JKamsker avatar Jan 13 '21 21:01 JKamsker

It would be also cool if those with operators could extend the anonymous type. My usecase:

var files = Directory.EnumerateFiles(dir, "*.*", SearchOption.TopDirectoryOnly)
  .Select(x => new FileInfo(x))
  .Select(x => new
  {
      File = x,
      FileName = x.Name,
      Match = myRegex.Match(x.Name)
  })
  .Where(x => x.Match.Success)
  .Select(x => x with
  {
      Group = x.Match.Groups[1].Value,
      FileNumber = x.Match.Groups[2].Value
  }));

The Resulting anonymous type should then contain

File
FileName
Match
Group
FileNumber

any progress on this?

my use case is flattening groupby data

var group = data.GroupBy(a=>a.KeyProp).Select(a=>new {KeyProp = a.Key, Items = new {...}});
var flat = group.SelectMany(a=>a.Items.Select(b=>b with {Key = a.KeyProp}));

darkflame0 avatar Aug 07 '22 06:08 darkflame0

but using with expression for extending objects can be misleading. meybe this is better?

@ChayimFriedman2 @HaloFour javascript has a spread operator that makes exactly this. example:

var obj1 = { name: "bob",  type:"Apple" };
var obj2 = { name: "joe", price: 0.20 }; 
var merge = {...obj1, ...obj2, age: 34 }; 

console.log(merge); 
/* { 
   age: 34
   name: "joe"
   price: 0.2
   type: "Apple"
}; */

If objects have common properties the priority will be right to left. The object the most at the right will have priority over the one at its left and so on. If we could expand C#'s anonymous type in a similar way would be amazing.

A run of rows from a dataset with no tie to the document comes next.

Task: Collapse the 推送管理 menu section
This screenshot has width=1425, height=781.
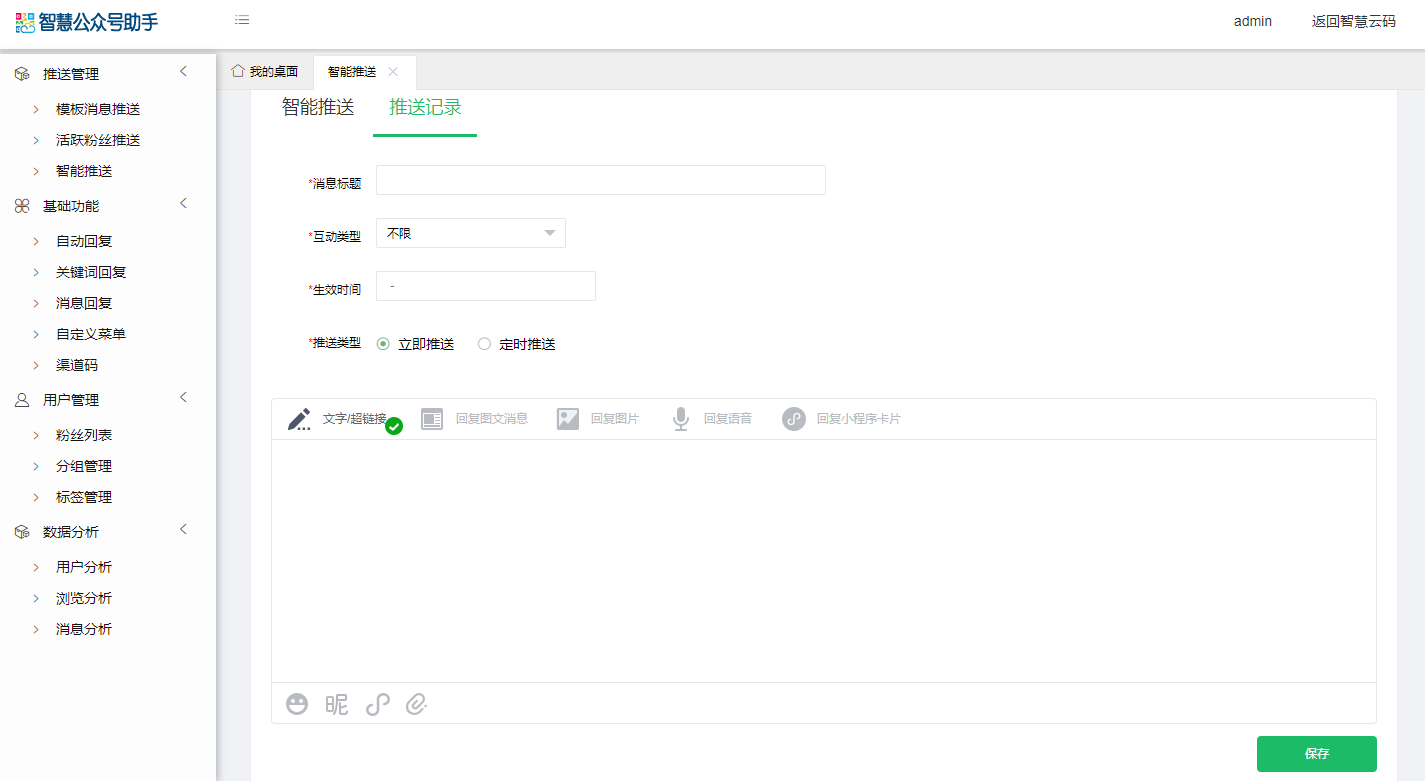Action: point(183,71)
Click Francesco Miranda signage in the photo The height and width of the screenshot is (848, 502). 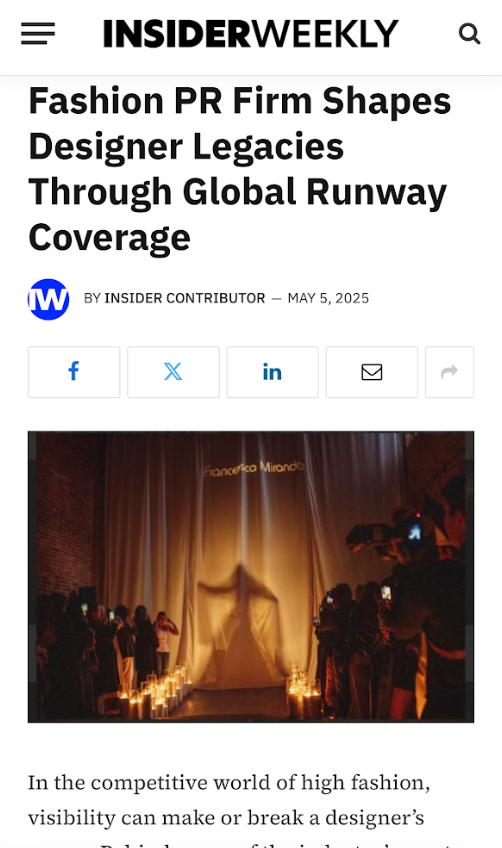tap(254, 468)
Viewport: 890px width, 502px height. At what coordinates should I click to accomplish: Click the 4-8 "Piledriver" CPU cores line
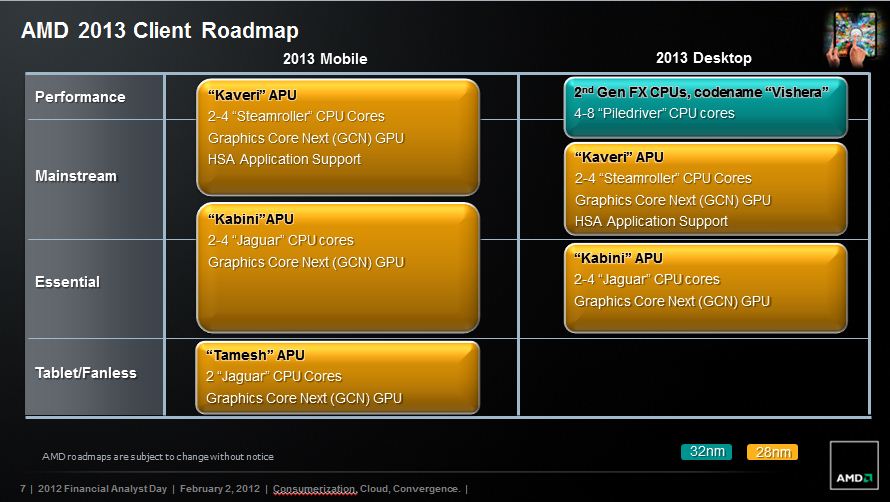[654, 114]
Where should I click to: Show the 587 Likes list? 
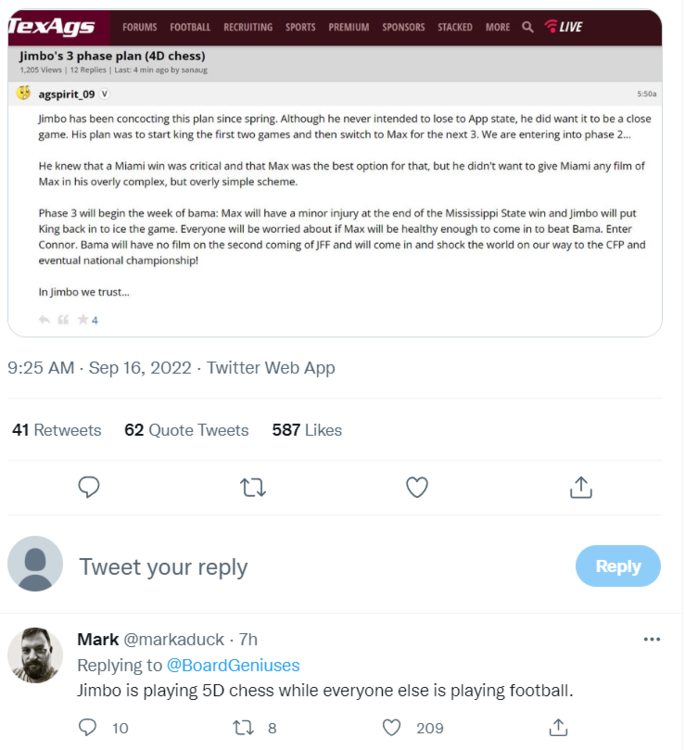[307, 430]
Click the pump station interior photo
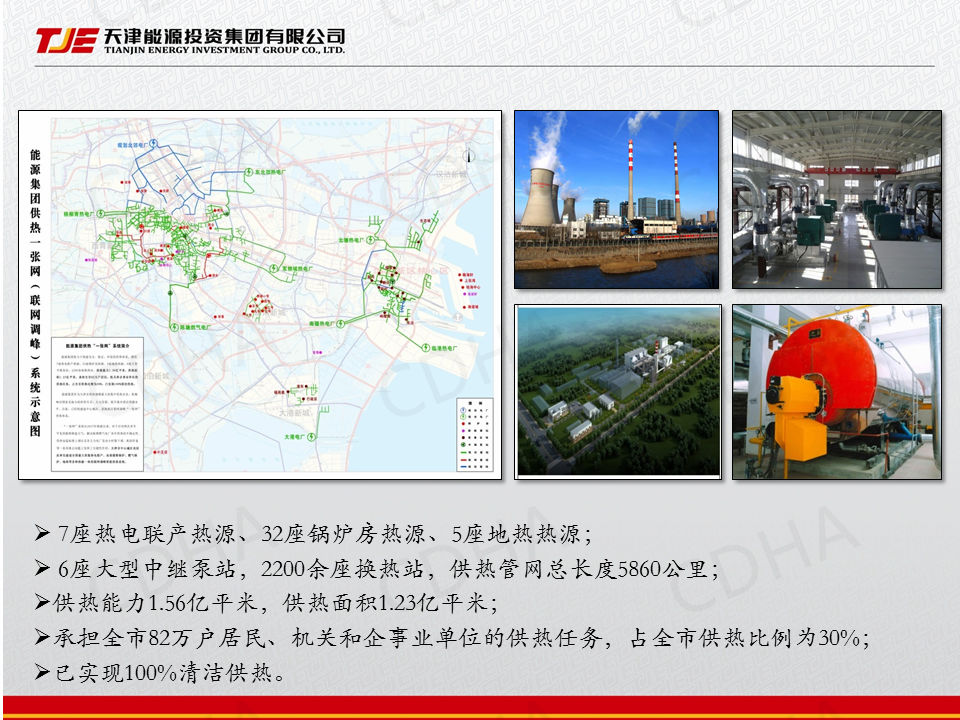Image resolution: width=960 pixels, height=720 pixels. coord(836,200)
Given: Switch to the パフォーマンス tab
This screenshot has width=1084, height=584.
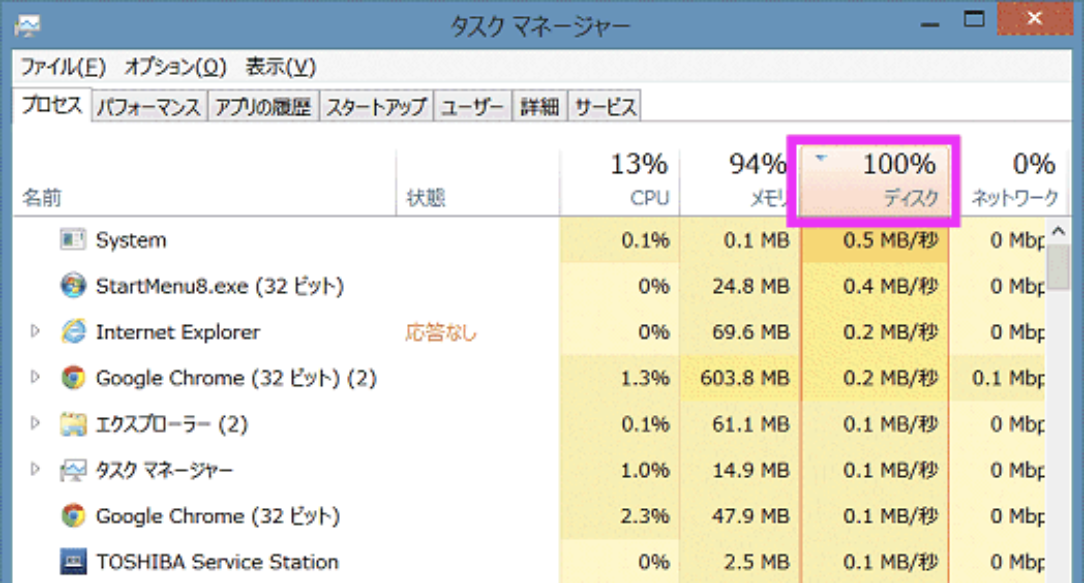Looking at the screenshot, I should tap(150, 104).
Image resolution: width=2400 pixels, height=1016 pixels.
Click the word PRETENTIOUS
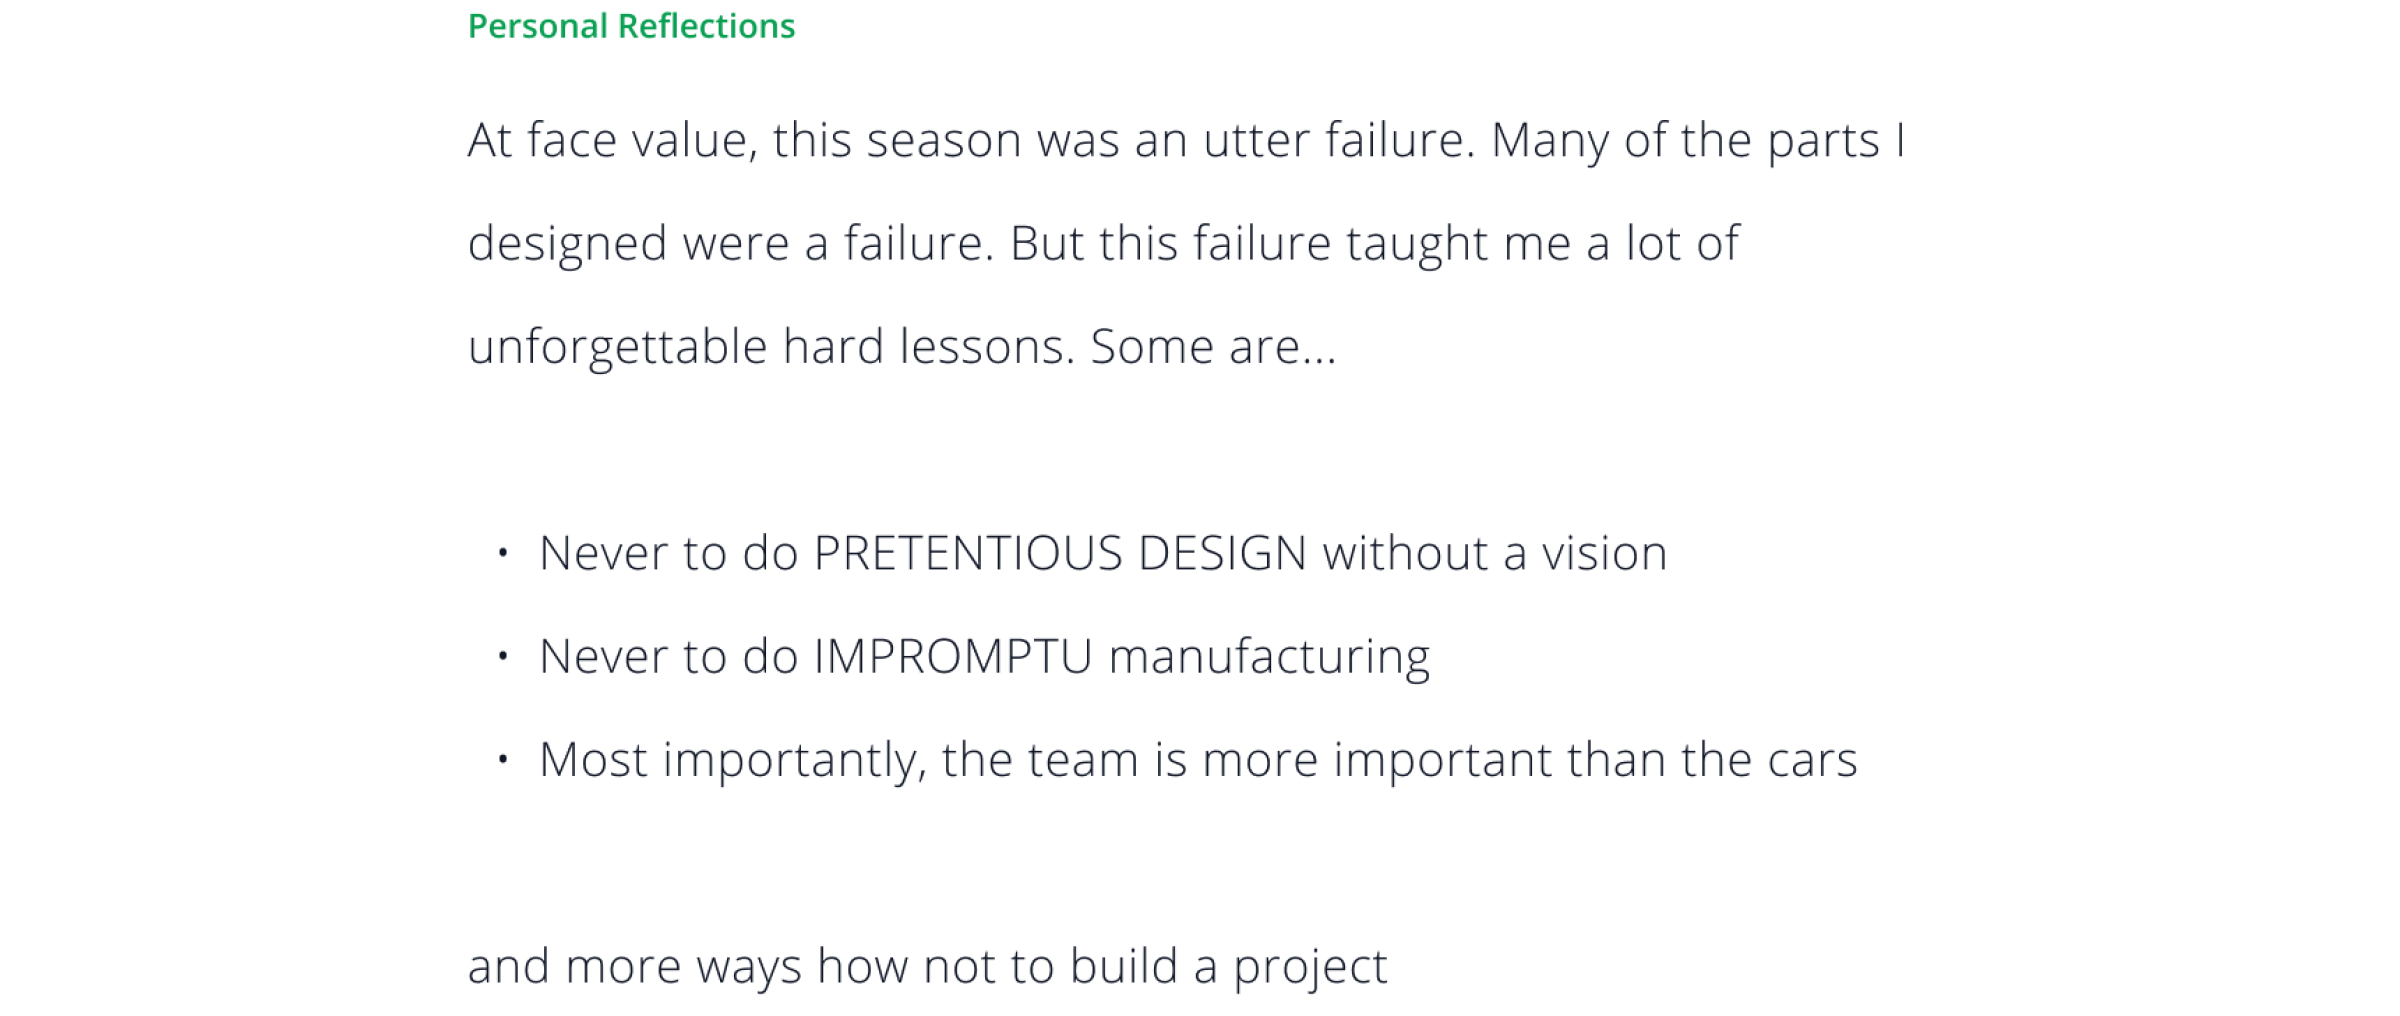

var flat = group.SelectMany(a=>a.Items.Select(b=>new {Key = a.KeyProp, ...b}));

darkflame0 avatar Aug 07 '22 06:08 darkflame0

Introducing spread operator would be much bigger feature. And there would be complicated cases where obj1 and obj2 have properties with the same name but different types, for example.

Here using with is a natural extension of an existing feature, with well defined behavior.

qrli avatar Aug 08 '22 08:08 qrli

@ChayimFriedman2

That sounds interesting, although I'd a little concerned that it would make it very easily to make a mistake:

var person1 = new { Name = "Bill", Age = 45 };
var person2 = person1 with { AGe = 46 }; // oops!

On the other hand, the analogous F# feature does allow exactly this on anonymous record types.

mrwensveen avatar May 23 '23 06:05 mrwensveen

@ChayimFriedman2

That sounds interesting, although I'd a little concerned that it would make it very easily to make a mistake:

var person1 = new { Name = "Bill", Age = 45 };
var person2 = person1 with { AGe = 46 }; // oops!

On the other hand, the analogous F# feature does allow exactly this on anonymous record types.

Such errors can be avoided by using intellisense, which should know existing anonymous properties.